"R", un film de prison moderne :
Si la représentation carcérale a été remise au goût du jour avec les plus ou moins récents succès de Prison Break et d'Un prophète, le film de prison est un genre spécifique très ancien, prenant son origine dans les années 1930 avec des titres incontournables comme The Big House (1930), Je suis un évadé (1932), Le Code criminel (1932) ou encore Le Révolté (1937). Dans les années 1940 jusqu'aux années 1970, les films de prison obéissent ainsi aux mêmes constantes, puisqu'il est souvent question d'un personnage qui va tenter de faire un "pied de nez" à la tyrannique institution pénitentiaire en cherchant à s'évader.
Les exemples appuyant ce schéma sont nombreux : on peut citer Les Démons de la liberté (1947), Les Révoltés de la cellule 11 (1954), Le Trou (1960), Luke la main froide (1967) ou encore L' Evadé d'Alcatraz (1979). Dans ces films, le héros est la plupart du temps à la fois viril et rebelle (Paul Newman dans Luke la main froide, Clint Eastwood dans L' Evadé d'Alcatraz, etc.), tandis que les membres de l'administration pénitentiaire apparaissent souvent comme des êtres cruels, abjects et avides de pouvoir (Hume Cronyn dans Les Démons de la liberté, Eddie Albert dans Plein la gueule, etc.).
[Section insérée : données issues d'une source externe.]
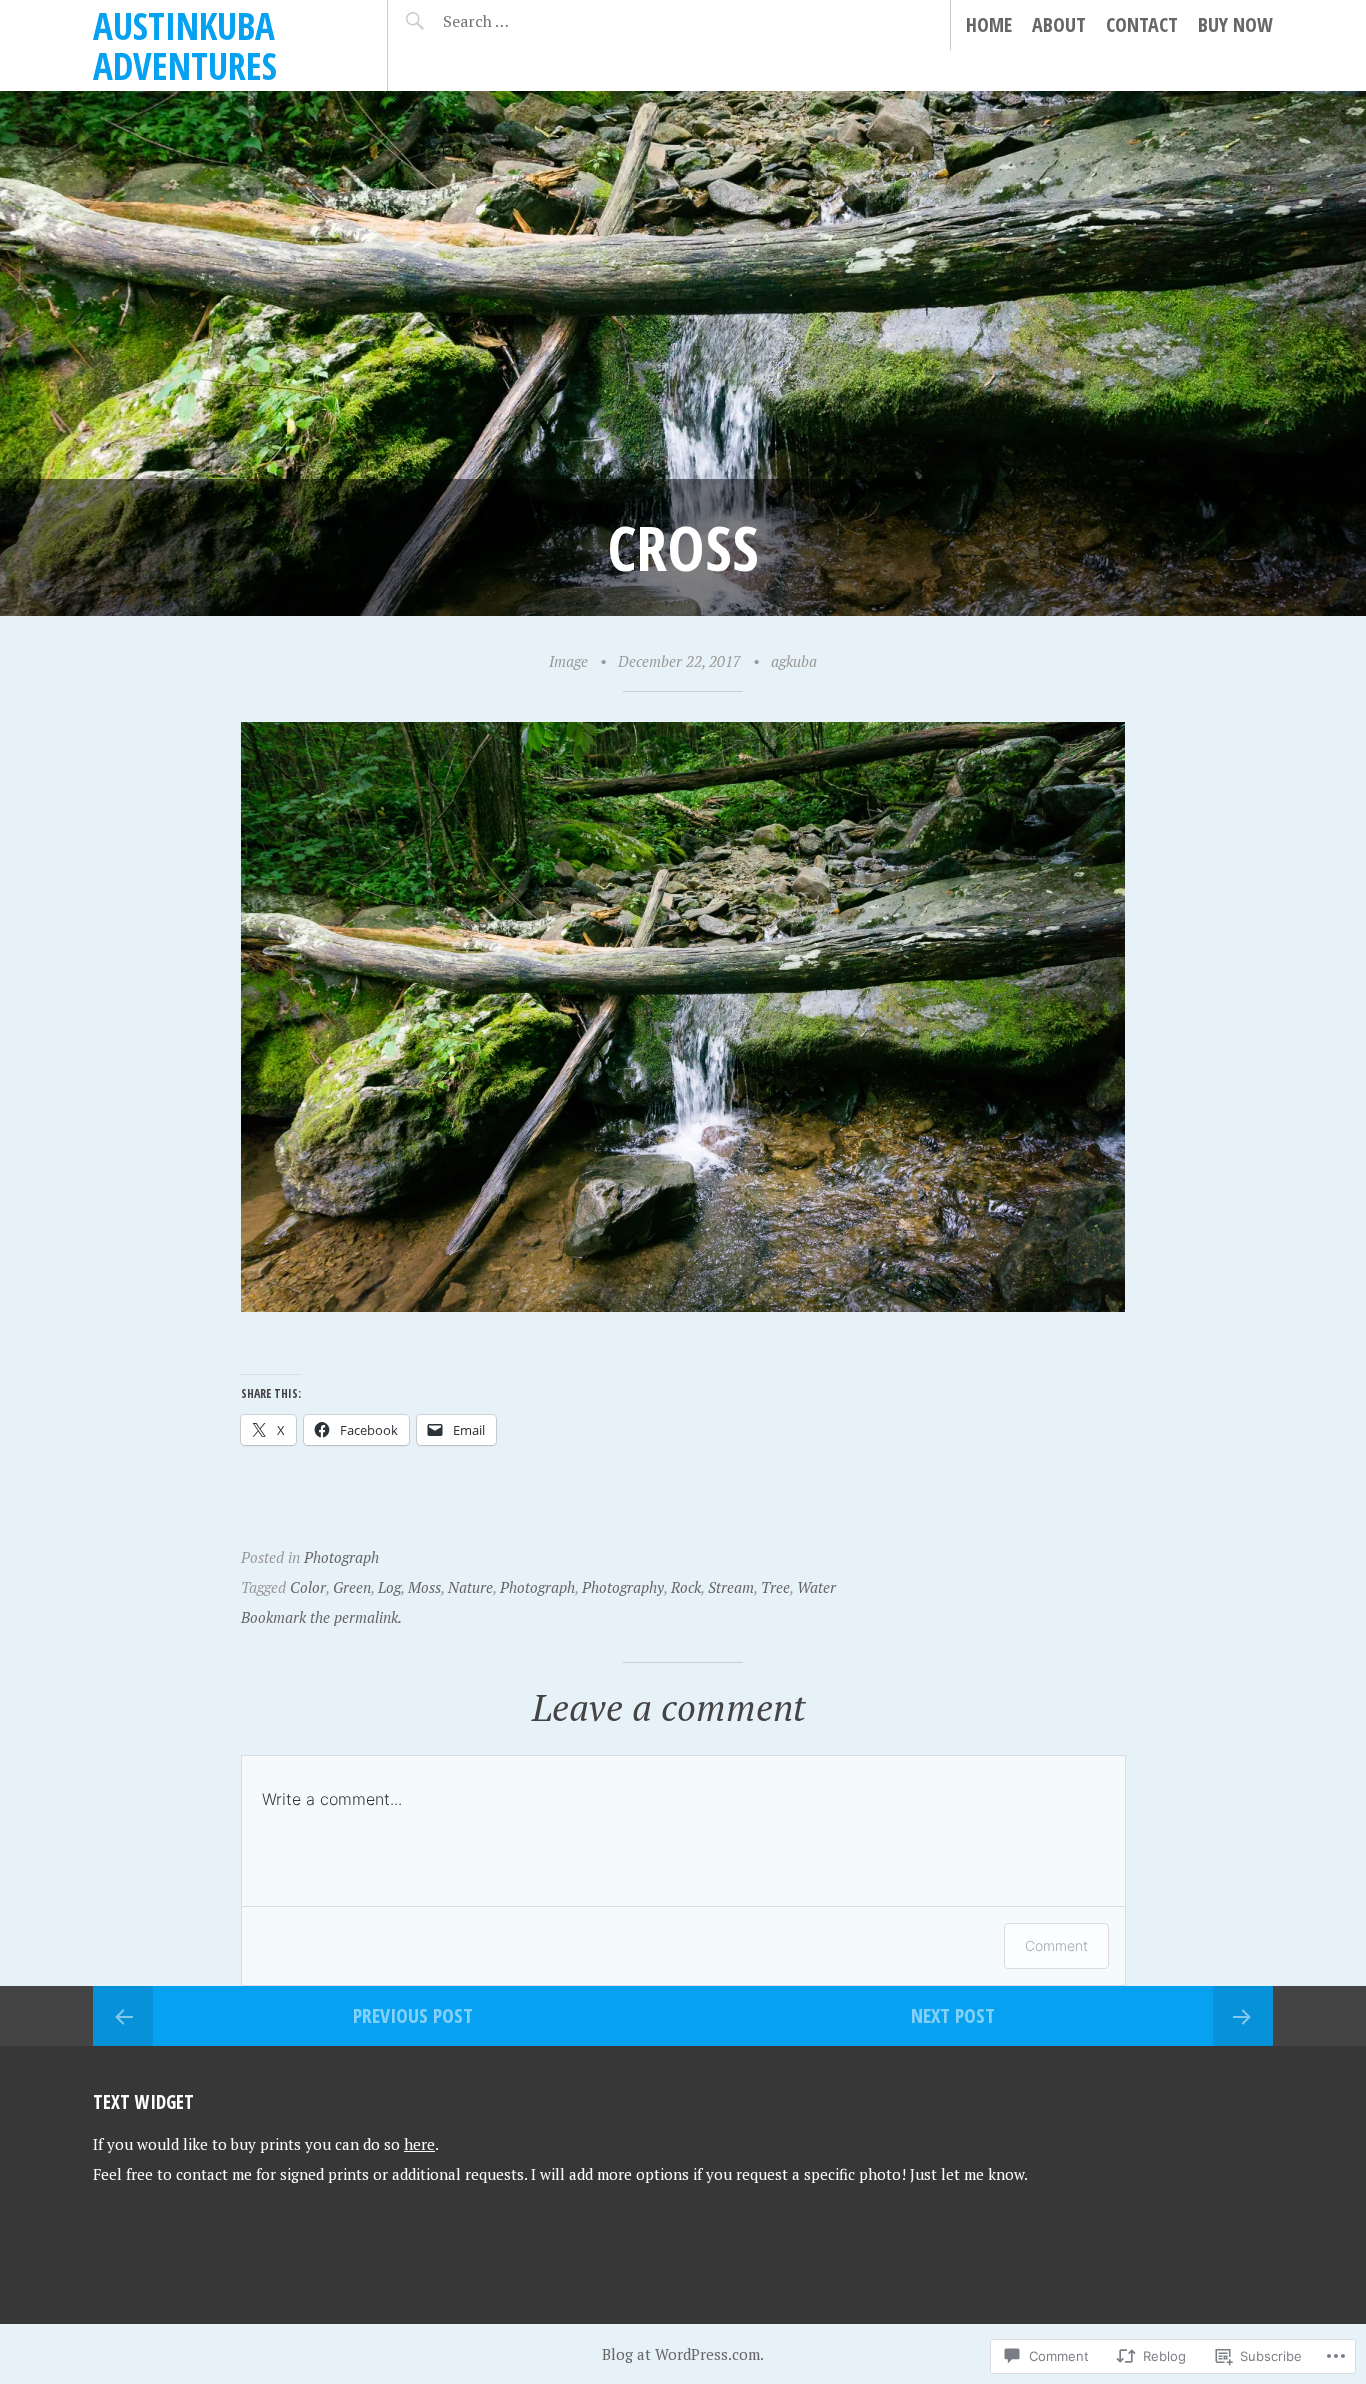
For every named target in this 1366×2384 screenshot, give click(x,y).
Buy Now (1235, 24)
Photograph (341, 1557)
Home (989, 24)
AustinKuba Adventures (185, 45)
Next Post (953, 2015)
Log (389, 1587)
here (419, 2144)
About (1059, 24)
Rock (686, 1587)
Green (352, 1587)
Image (568, 661)
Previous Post (413, 2015)
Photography (623, 1587)
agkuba (794, 661)
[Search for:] (525, 21)
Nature (470, 1587)
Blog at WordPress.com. (683, 2354)
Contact (1142, 24)
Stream (731, 1587)
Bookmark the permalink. (321, 1617)
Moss (424, 1587)
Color (308, 1587)
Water (816, 1587)
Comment (1056, 1945)
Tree (775, 1587)
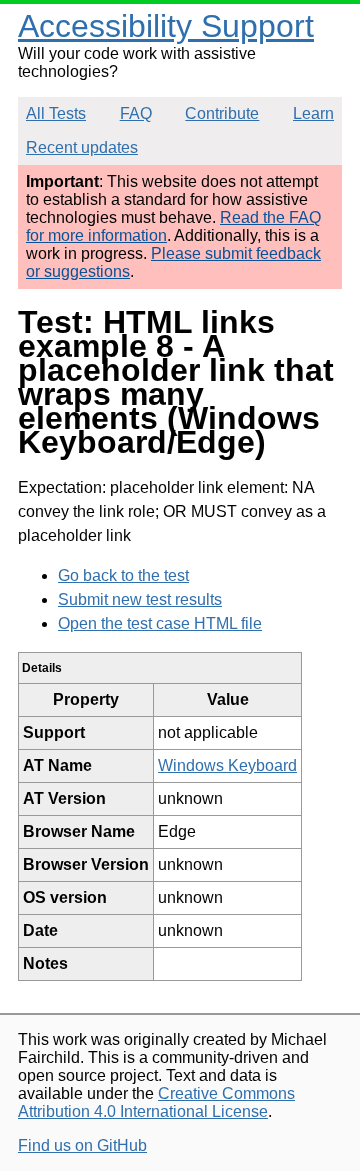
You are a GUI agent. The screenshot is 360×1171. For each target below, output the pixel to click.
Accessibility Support (166, 26)
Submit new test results (140, 599)
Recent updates (82, 147)
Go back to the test (123, 575)
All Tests (56, 113)
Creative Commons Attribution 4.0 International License (156, 1102)
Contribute (222, 113)
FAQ (136, 113)
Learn (313, 113)
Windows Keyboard (227, 765)
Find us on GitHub (82, 1145)
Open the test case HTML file (160, 623)
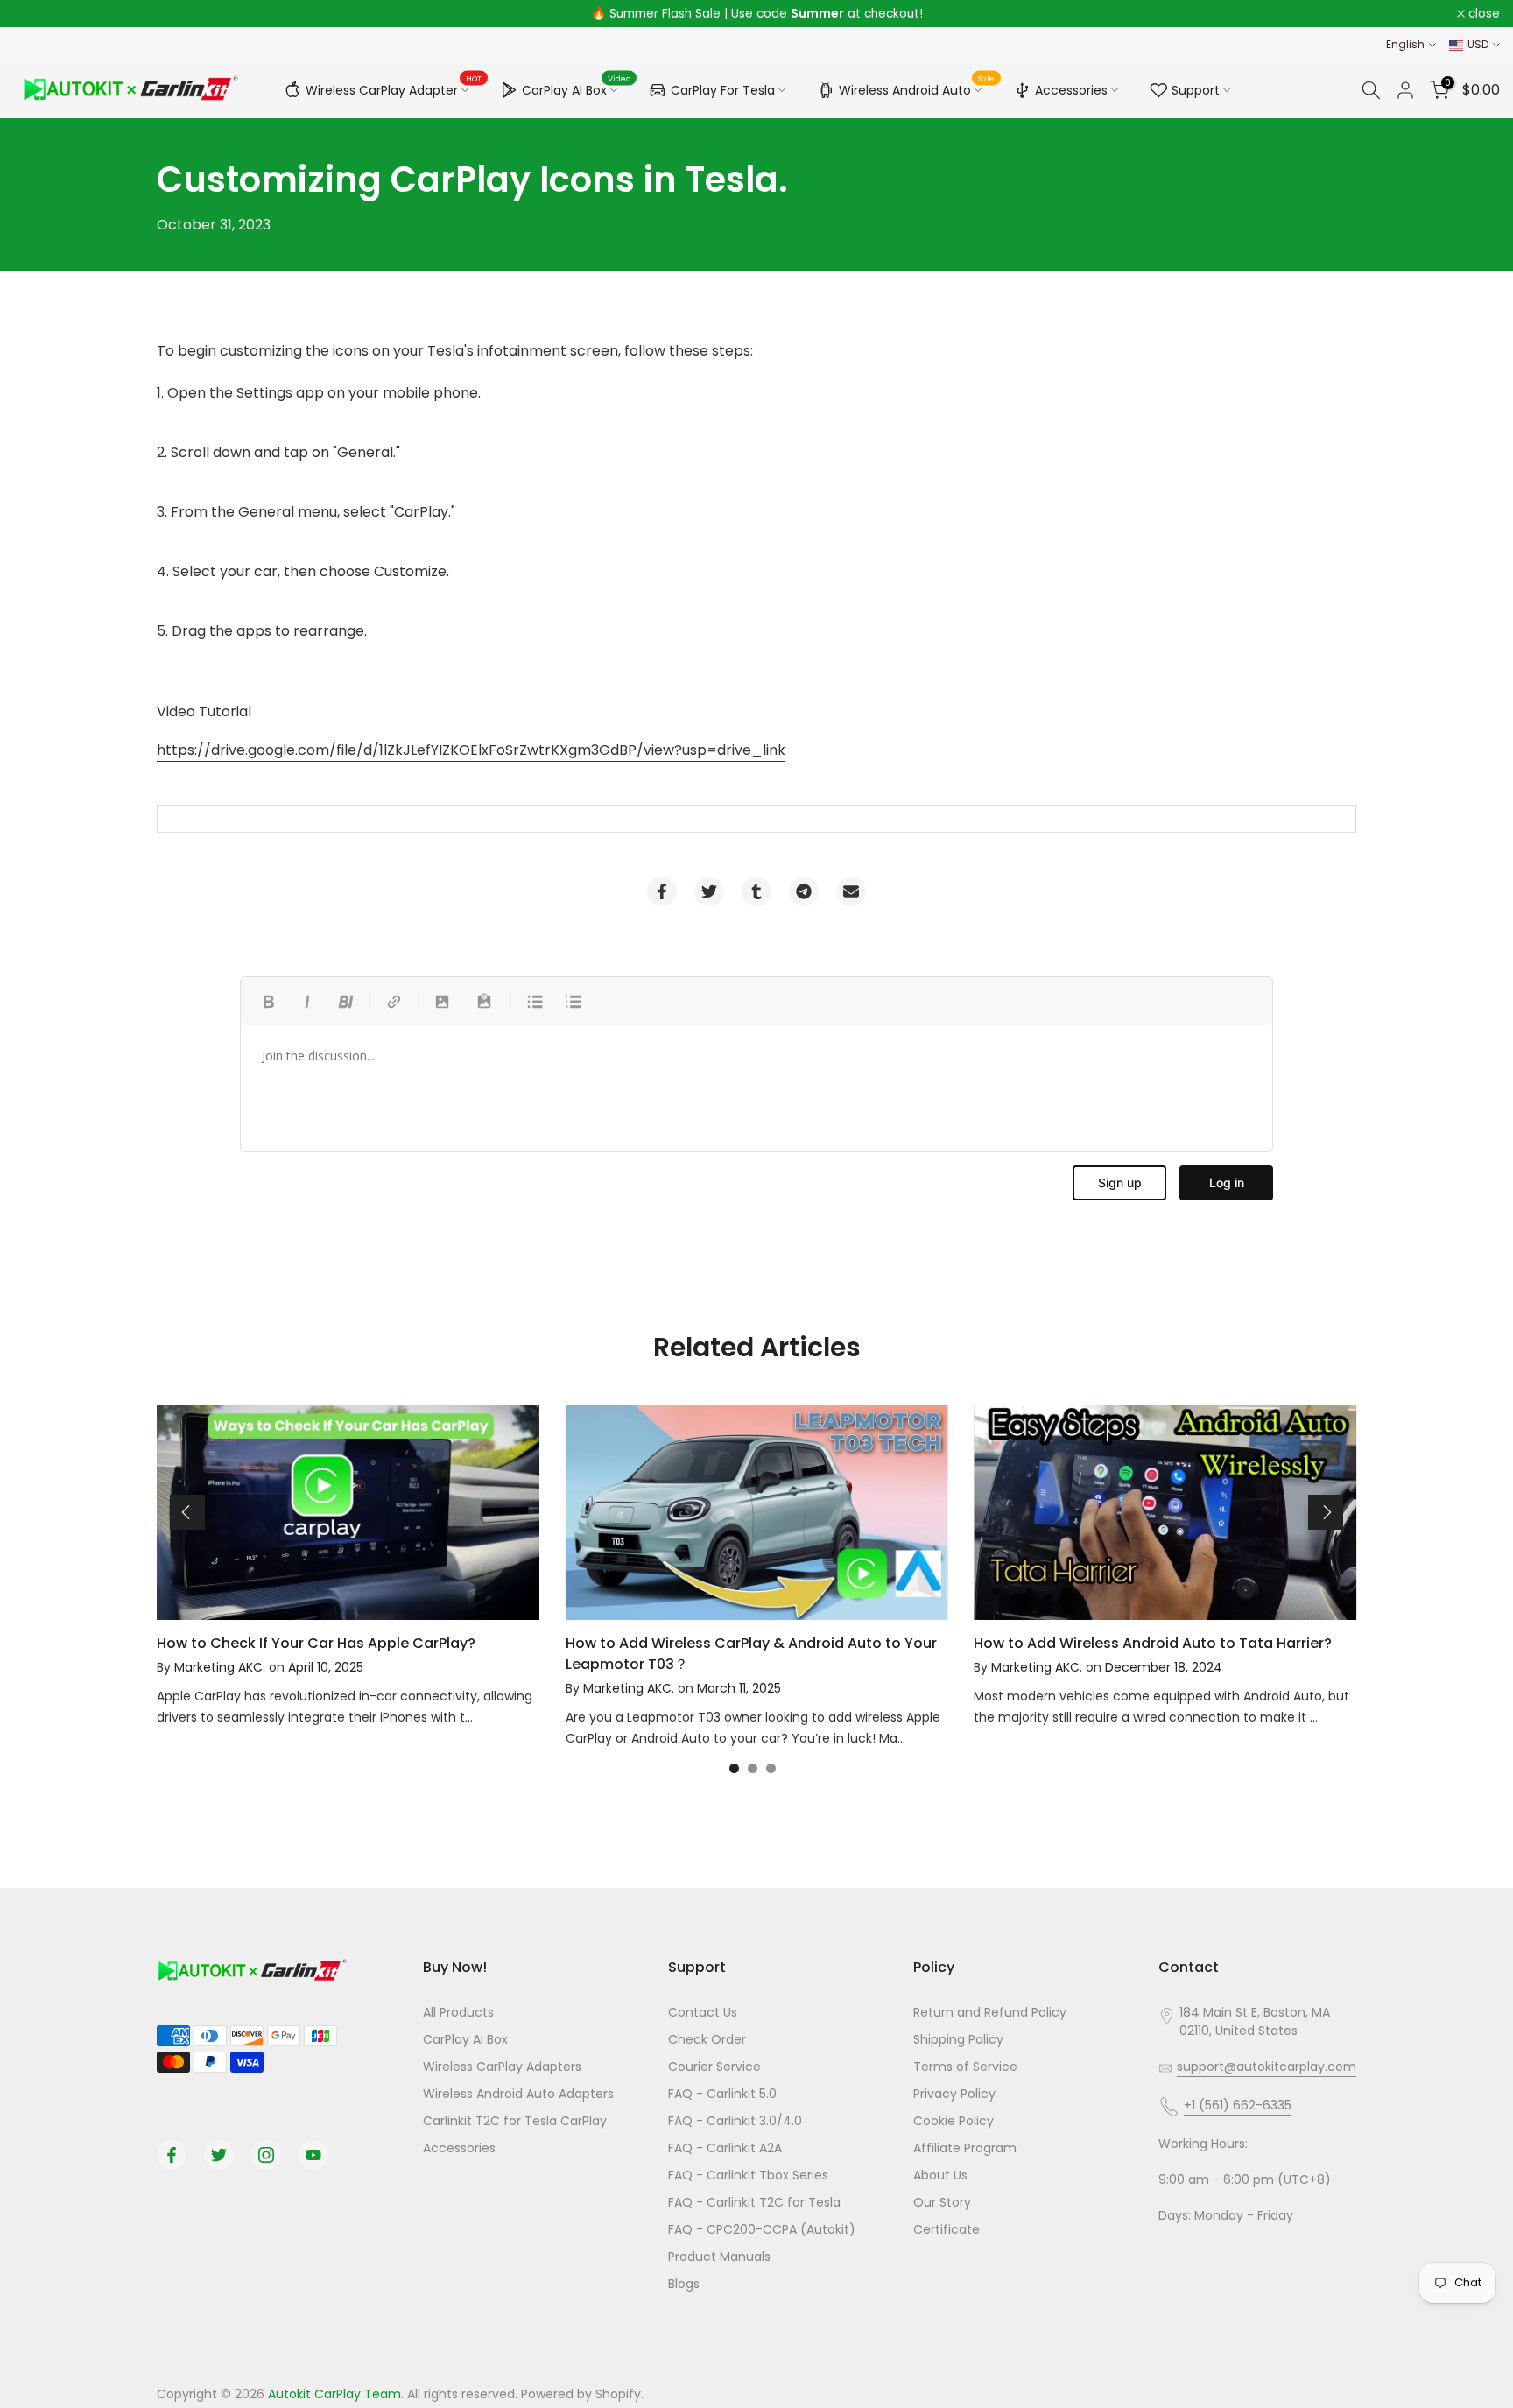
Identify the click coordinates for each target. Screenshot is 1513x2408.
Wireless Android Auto (917, 87)
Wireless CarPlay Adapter (394, 87)
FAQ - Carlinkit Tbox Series (748, 2175)
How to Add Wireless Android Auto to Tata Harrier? (1153, 1643)
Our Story (942, 2202)
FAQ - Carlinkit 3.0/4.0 (735, 2121)
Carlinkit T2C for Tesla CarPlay (515, 2121)
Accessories (1071, 90)
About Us (940, 2175)
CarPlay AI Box (576, 87)
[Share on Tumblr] (756, 891)
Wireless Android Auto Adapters (518, 2093)
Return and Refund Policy (989, 2012)
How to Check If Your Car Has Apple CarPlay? (316, 1643)
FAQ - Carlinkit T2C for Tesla (754, 2202)
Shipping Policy (958, 2039)
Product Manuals (719, 2256)
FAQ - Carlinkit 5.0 (722, 2093)
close (38, 14)
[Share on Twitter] (709, 891)
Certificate (946, 2229)
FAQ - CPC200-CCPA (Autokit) (761, 2229)
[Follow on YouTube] (313, 2155)
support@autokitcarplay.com (1266, 2066)
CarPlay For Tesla (723, 90)
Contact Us (702, 2012)
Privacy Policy (954, 2093)
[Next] (1325, 1512)
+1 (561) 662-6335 (1237, 2105)
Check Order (707, 2039)
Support (1196, 90)
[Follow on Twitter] (219, 2155)
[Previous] (187, 1512)
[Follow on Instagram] (266, 2155)
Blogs (684, 2283)
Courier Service (714, 2066)
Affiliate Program (965, 2148)
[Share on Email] (851, 891)
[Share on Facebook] (662, 891)
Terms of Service (965, 2066)
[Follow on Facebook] (171, 2155)
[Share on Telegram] (804, 891)
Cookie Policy (953, 2121)
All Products (458, 2012)
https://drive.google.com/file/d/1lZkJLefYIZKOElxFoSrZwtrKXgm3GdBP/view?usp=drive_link (471, 750)
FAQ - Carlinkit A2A (725, 2148)
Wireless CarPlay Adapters (502, 2066)
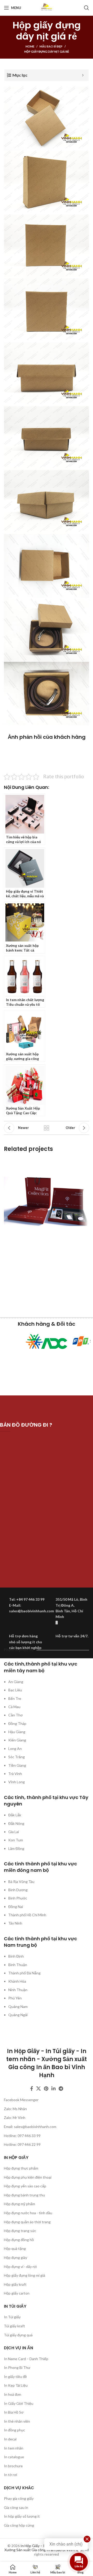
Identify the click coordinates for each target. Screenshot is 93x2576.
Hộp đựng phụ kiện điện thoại (27, 2177)
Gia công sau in (16, 2507)
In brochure (13, 2466)
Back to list (46, 1128)
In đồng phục (14, 2430)
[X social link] (38, 2088)
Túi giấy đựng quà (18, 2335)
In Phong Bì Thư (17, 2367)
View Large (84, 1161)
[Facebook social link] (32, 2088)
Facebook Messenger (21, 2100)
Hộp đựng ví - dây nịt (20, 2266)
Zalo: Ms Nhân (15, 2109)
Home (30, 46)
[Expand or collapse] (83, 75)
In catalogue (14, 2457)
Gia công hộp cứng (19, 2525)
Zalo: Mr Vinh (14, 2117)
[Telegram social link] (61, 2088)
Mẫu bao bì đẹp (51, 46)
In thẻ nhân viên (17, 2421)
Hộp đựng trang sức (20, 2230)
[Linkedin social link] (53, 2088)
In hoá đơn (12, 2394)
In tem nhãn (13, 2448)
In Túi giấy (12, 2317)
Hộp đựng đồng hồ (19, 2239)
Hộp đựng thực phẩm (21, 2168)
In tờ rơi (10, 2474)
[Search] (86, 8)
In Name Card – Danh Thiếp (26, 2359)
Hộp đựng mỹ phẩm (19, 2204)
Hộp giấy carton (16, 2293)
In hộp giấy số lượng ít (22, 2516)
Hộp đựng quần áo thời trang (27, 2222)
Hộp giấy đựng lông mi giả (24, 2275)
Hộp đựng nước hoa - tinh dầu (28, 2213)
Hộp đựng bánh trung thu (24, 2195)
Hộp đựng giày (15, 2257)
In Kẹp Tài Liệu (16, 2385)
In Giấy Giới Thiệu (18, 2403)
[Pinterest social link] (46, 2088)
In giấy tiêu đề (15, 2376)
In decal (10, 2439)
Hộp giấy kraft (15, 2284)
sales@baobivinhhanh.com (35, 2126)
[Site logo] (46, 7)
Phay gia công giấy (19, 2498)
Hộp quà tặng (15, 2248)
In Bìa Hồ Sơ (14, 2412)
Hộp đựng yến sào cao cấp (25, 2186)
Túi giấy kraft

Les choses sont bien différentes dans les représentations carcérales les plus récentes, puisque les thématiques de l'évasion, de l'arbitraire des matons et du héros sûr de lui sont des constantes qui tendent à perdre de leur importance. Les films de prison des années 1990, 2000 et 2010, centrés sur des prisonniers en guerre permanente les uns avec les autres, en sont révélateurs (Sans rémission, Les Princes de la ville, Slam, Un Seul deviendra invincible, Carandiru, Felon, Un prophète, etc.) : pour le héros effectuant ses premiers pas dans l'institution, la priorité n'est plus de s'évader mais de parvenir à survivre dans un univers régit par la loi du plus fort.
R appartient clairement à cette catégorie : pas de représentations stéréotypées de surveillants sadiques et de la joyeuse entraide entre détenus pour se "faire la malle". Dans le film de Tobias Lindholm et Michael Noer, l'accent est mis sur la violence du milieu carcéral, et plus particulièrement sur les rapports de force entre détenus. Les héros discrets de Délit d'innocence (1989), Zonzon (1998), Animal Factory (2000), Un prophète (2009) ou R témoignent de ce changement : ce ne sont plus des "gros durs" façon Steve McQueen dans Papillon (1973), mais des individus davantage vulnérables, propulsés dans un monde qui leur est (au départ) étranger, au sein duquel seul les "forts" ont une chance de survivre.